Delve’s Certifications Tied to Vercel Breach Amid Customer Exits and Whistleblower Claims

Allegations against compliance startup Delve intensified as its past security certifications link to a recent Vercel data breach. Vercel, a prominent app and website hosting provider, disclosed an intrusion into its internal systems and some customer data. Attackers gained access after a Vercel employee downloaded an application from Context AI and connected it to their corporate Google account, which then provided an entry point into Vercel's infrastructure.

Context AI, the AI agent training startup central to the Vercel incident, confirmed its prior reliance on Delve for security certifications. However, Context AI switched its compliance program to Vanta and engaged Insight Assurance for new independent examinations after March reports about Delve's operational integrity surfaced. The company is currently updating its public attestations.

Delve directly provided security certifications for Context AI, whose security incident subsequently led to the Vercel data breach. This sequence raises questions about the thoroughness of security certification processes. In a related development, Lovable, another company that previously engaged Delve, admitted to publicly exposing customer chat data due to a configuration error.
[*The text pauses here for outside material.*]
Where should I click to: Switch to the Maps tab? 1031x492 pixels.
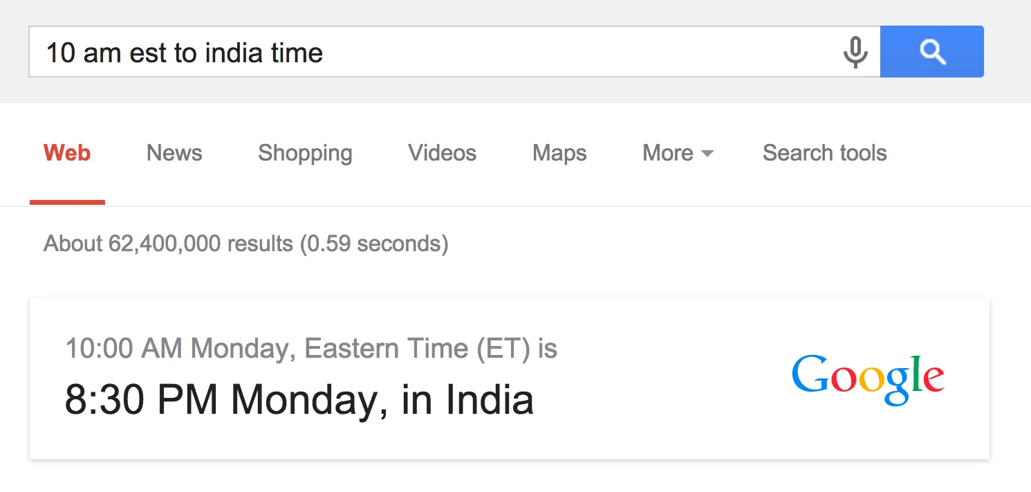click(x=559, y=153)
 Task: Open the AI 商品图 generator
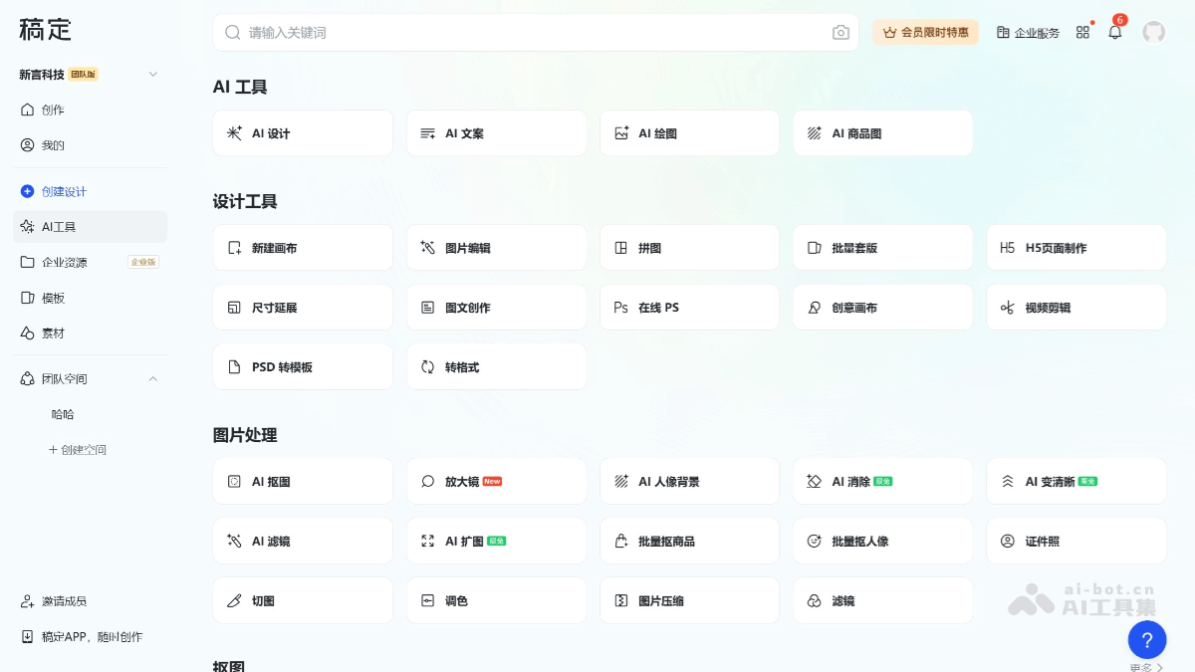(x=882, y=132)
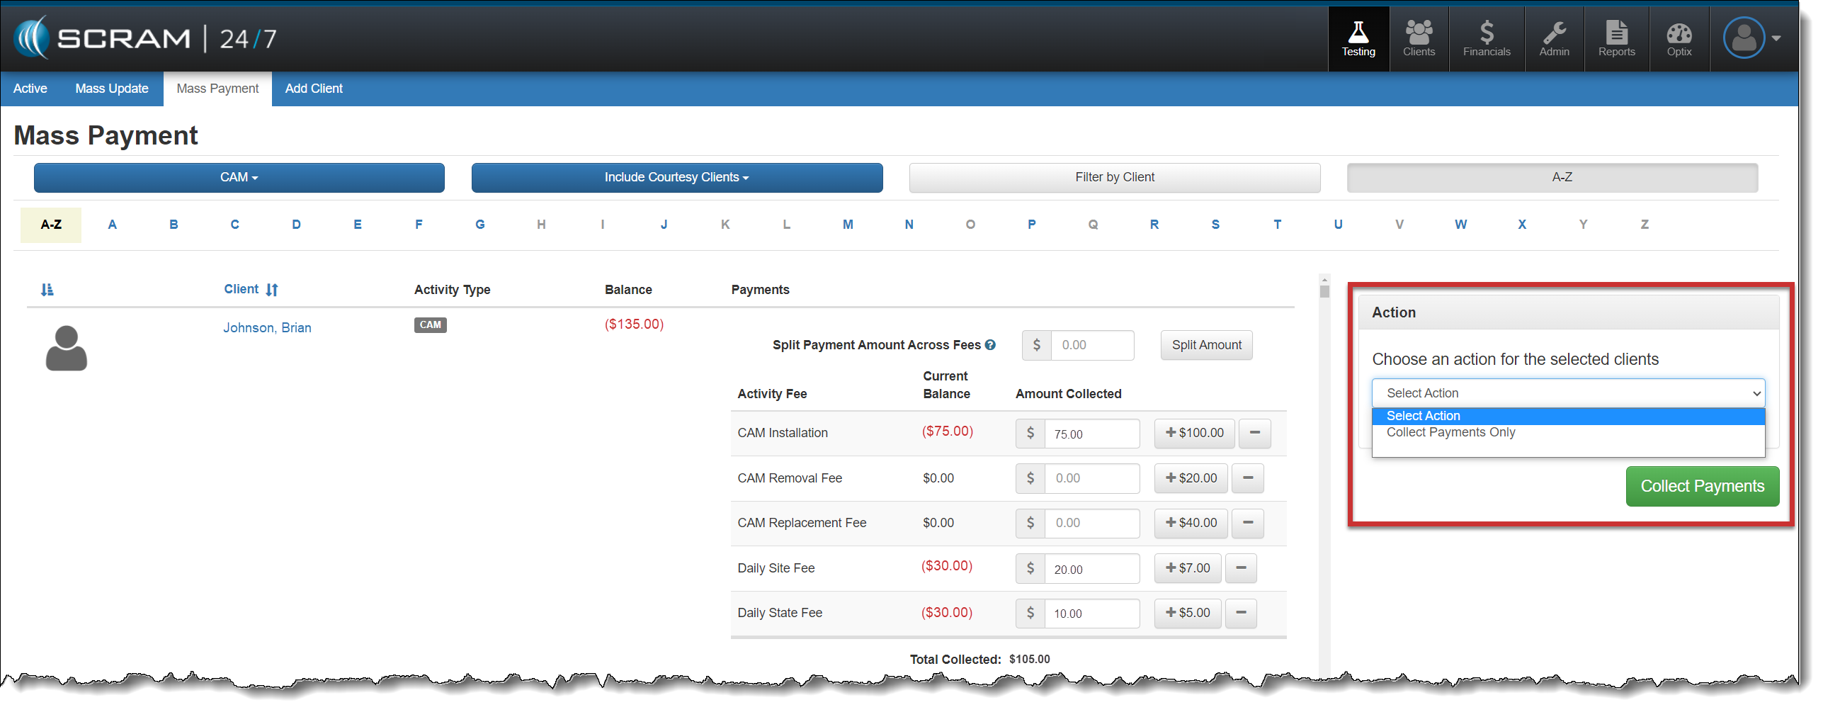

Lovable further disclosed it had dismissed earlier vulnerability reports that alerted the company to this exact problem, illustrating a failure in prompt remediation.

These events highlight that security certifications, formal assessments designed to verify a company's implementation of security controls, do not inherently prevent security incidents. Organizations must maintain robust, ongoing security practices rather than relying solely on periodic attestations.
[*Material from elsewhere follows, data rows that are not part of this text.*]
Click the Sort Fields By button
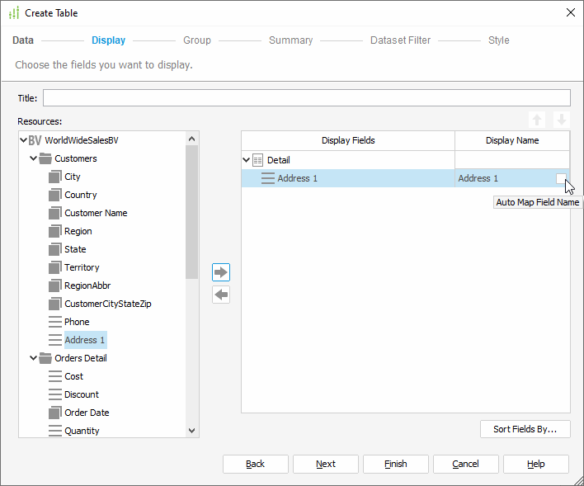 coord(525,429)
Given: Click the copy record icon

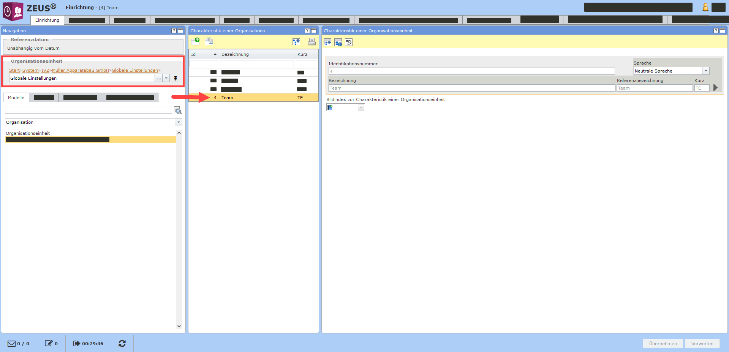Looking at the screenshot, I should pos(209,41).
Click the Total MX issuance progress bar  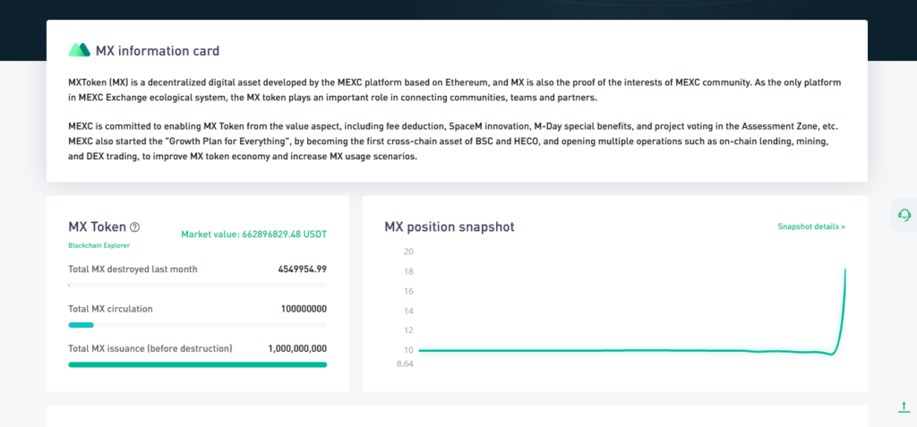coord(197,364)
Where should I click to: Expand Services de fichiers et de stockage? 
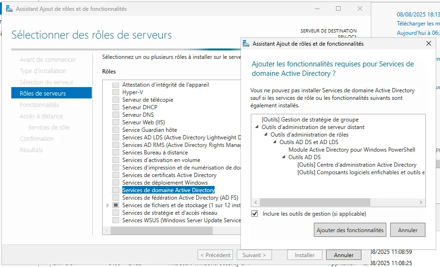(108, 205)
What Defenders Should Do: Organizations must prioritize continuous, independent validation of their security posture. Implement stringent vulnerability management programs, ensuring all identified vulnerabilities and configuration weaknesses are promptly addressed. Third-party risk management is paramount; meticulously vet all vendors, especially those with access to sensitive systems or data, irrespective of their stated certifications. Regular penetration tests and security audits should be standard practice, with all findings leading to actionable, documented remediation. Employ the principle of least privilege for all user accounts and applications, limiting access to only what is strictly necessary.

The industry now watches how these incidents reshape expectations for compliance providers and how organizations reassess their dependency on third-party security attestations in an evolving threat landscape.